RECORDS PROVIDED —
◇ ◇ ◇ ◇
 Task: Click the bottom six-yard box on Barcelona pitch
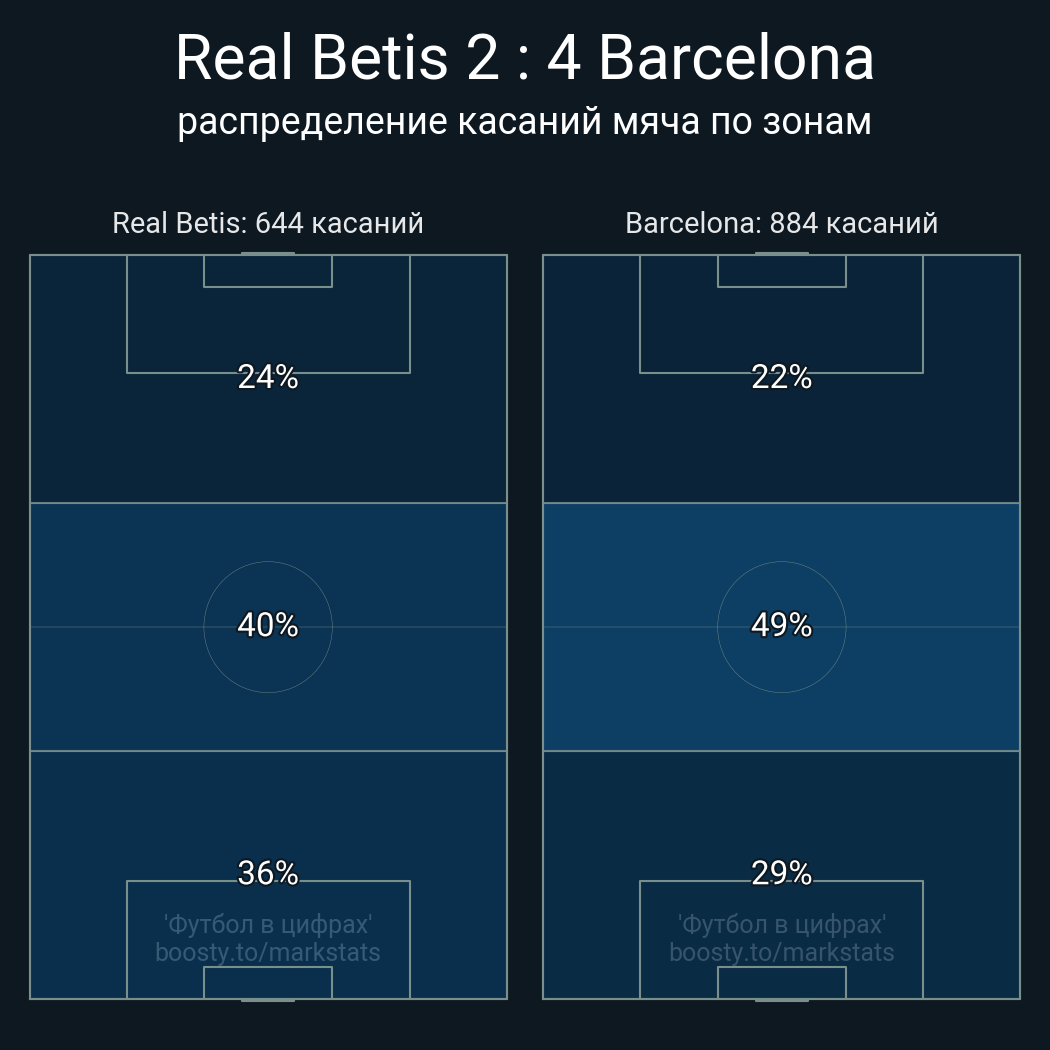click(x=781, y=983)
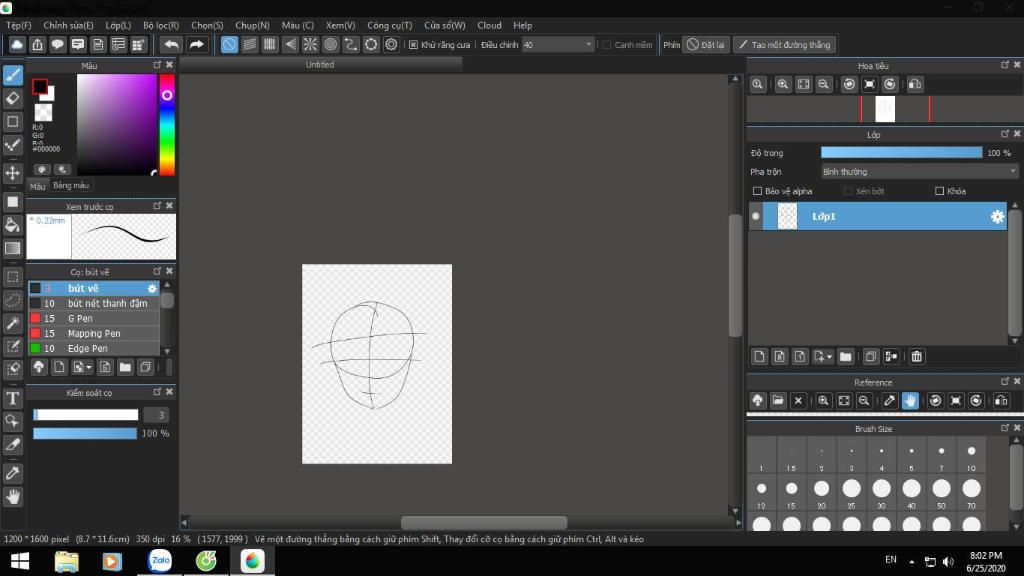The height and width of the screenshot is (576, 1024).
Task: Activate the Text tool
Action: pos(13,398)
◇ ◇ ◇ ◇
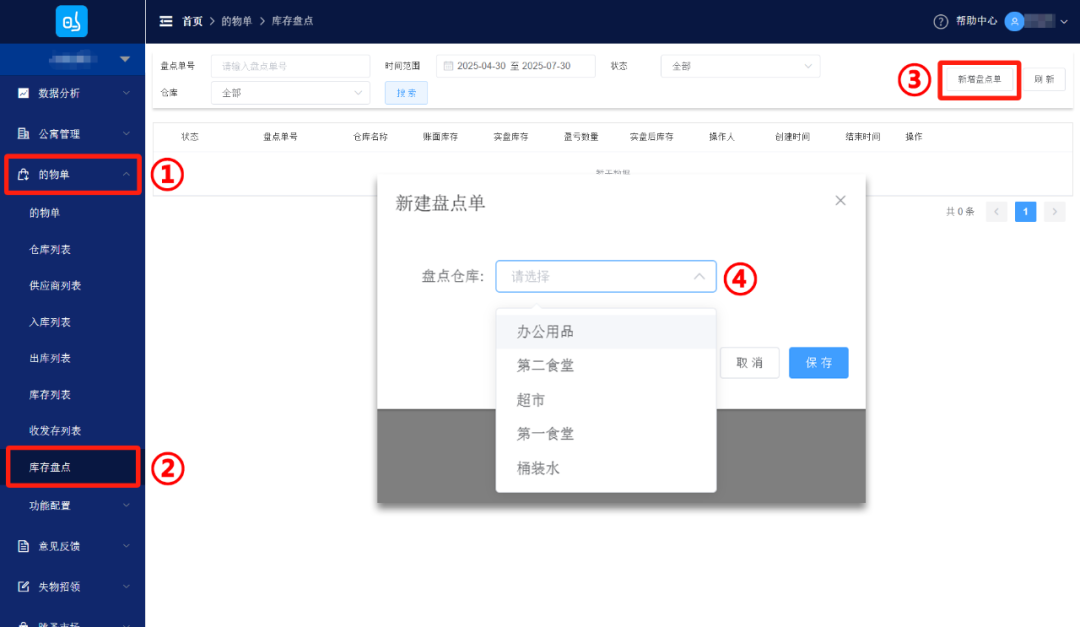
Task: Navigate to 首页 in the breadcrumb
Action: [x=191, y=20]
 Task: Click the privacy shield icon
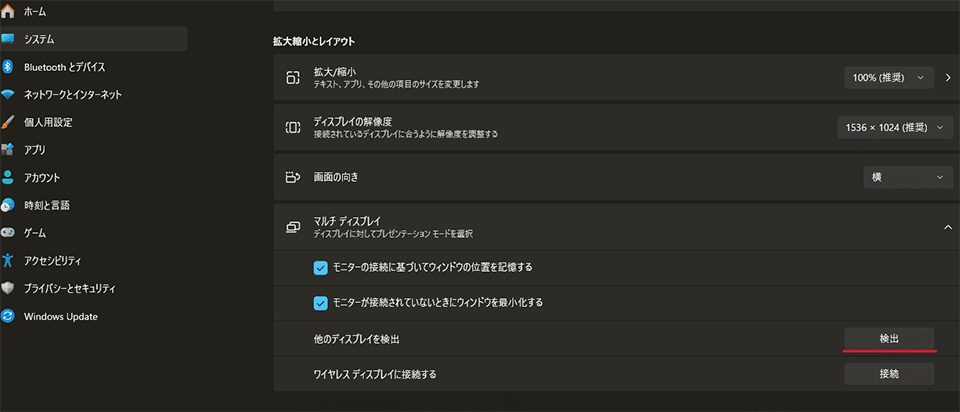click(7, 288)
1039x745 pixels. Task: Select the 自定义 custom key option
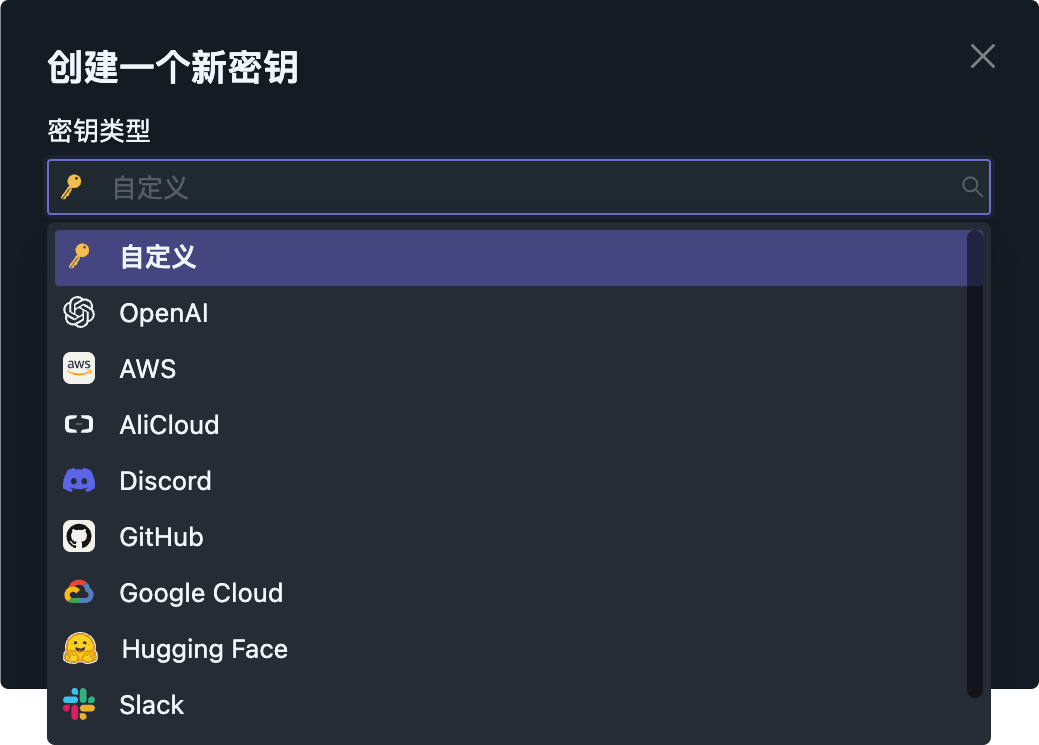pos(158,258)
◇ ◇ ◇ ◇
Please quote the records from the line containing "1039x745 pixels. Task: Select" through the line containing "pos(158,258)", keeping every character as it stands but leaving out the pictures.

COMPLETED EXERCISE —
1039x745 pixels. Task: Select the 自定义 custom key option
pos(158,258)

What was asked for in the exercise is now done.